В семье один отец и мог посочувствовать ему и, лишённый речи, умудрялся показать Тому, что он - с ним. Оуэн снова начал рисовать, выражая в образах то, что с ним происходило. Эти наброски не походили ни на одну из прежних работ - маленькие строгие византийские святые, с бородами и огромными нимбами (33).
Тяжело больной и страждущий Оуэн вернулся к неразделённому христианству, для которого так много значил образ, и о котором никто в семье не имел ни малейшего представления. Том понимал одно - умирающий отец глубоко верит в Бога. Отгороженный от мира немотой, он умом и волей... был обращён к Богу. Он искал смысла своих страданий, пытался обратить их себе во благо, к совершенству своей души (34).

○ ○ ○ ○ ○ ○ ○

> ЗАДАНИЕ:
Перепишите часть отрывка об Оуэне, которая начинается со слов «В семье один» и заканчивается словами «огромными нимбами (33).», заменив «наброски» на «рисунки».

> ДАННЫЕ:
○ ○ ○ ○ ○ ○ ○

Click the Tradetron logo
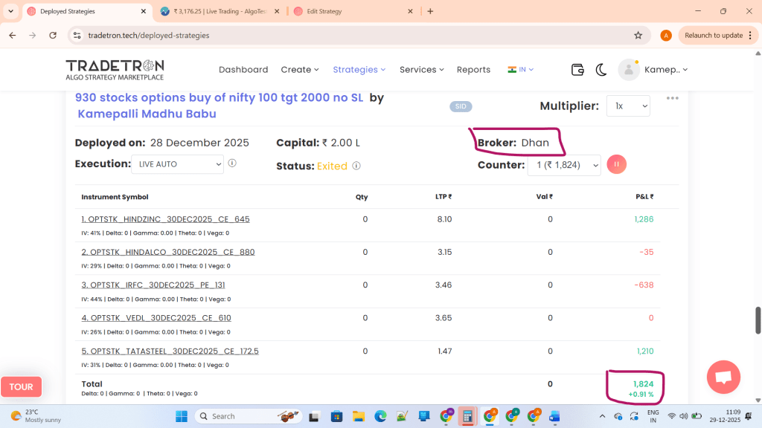Screen dimensions: 762x428 pos(115,69)
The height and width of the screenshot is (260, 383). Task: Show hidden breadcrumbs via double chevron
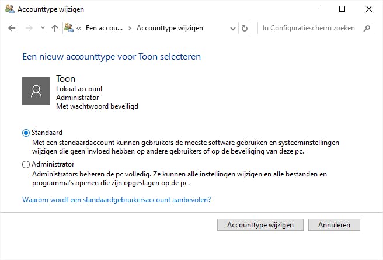tap(78, 28)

○ ○ ○ ○ ○ ○ ○

> ОТВЕТ:
В семье один отец и мог посочувствовать ему и, лишённый речи, умудрялся показать Тому, что он - с ним. Оуэн снова начал рисовать, выражая в образах то, что с ним происходило. Эти рисунки не походили ни на одну из прежних работ - маленькие строгие византийские святые, с бородами и огромными нимбами (33).